--- Provided entries ---

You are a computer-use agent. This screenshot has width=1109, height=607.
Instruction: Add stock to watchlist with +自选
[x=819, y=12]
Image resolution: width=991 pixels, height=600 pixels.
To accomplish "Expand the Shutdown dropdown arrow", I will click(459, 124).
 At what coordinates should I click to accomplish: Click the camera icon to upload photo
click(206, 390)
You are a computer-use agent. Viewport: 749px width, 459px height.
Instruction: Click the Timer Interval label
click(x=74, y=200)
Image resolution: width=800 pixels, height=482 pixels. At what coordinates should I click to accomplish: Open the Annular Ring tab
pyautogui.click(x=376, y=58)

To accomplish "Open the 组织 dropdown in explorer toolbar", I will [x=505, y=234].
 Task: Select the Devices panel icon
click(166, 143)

---

## Your instructions
Repeat exactly the lines from the line containing "You are a computer-use agent. Viewport: 749px" through the last line of the records above, including both, and nothing else.

## Answer space
You are a computer-use agent. Viewport: 749px width, 459px height.
Instruction: Click the Timer Interval label
click(x=74, y=200)
Image resolution: width=800 pixels, height=482 pixels. At what coordinates should I click to accomplish: Open the Annular Ring tab
pyautogui.click(x=376, y=58)

To accomplish "Open the 组织 dropdown in explorer toolbar", I will [x=505, y=234].
 Task: Select the Devices panel icon
click(166, 143)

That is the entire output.